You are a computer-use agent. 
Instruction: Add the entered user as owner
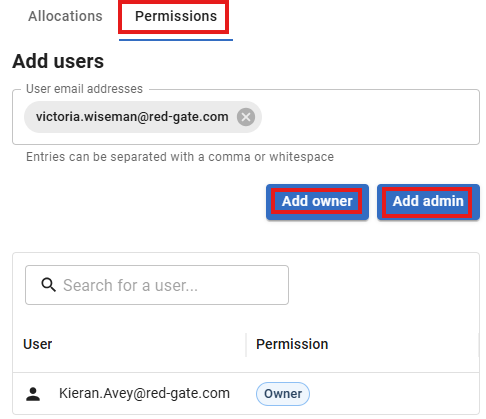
=-=-=-=-=
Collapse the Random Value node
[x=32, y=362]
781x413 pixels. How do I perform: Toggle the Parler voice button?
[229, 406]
=-=-=-=-=
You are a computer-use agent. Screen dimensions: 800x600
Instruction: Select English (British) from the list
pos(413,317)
=-=-=-=-=
TO DO:
In how many lines of the data does the string "computer" appear? Give only the number.

OUTPUT:
2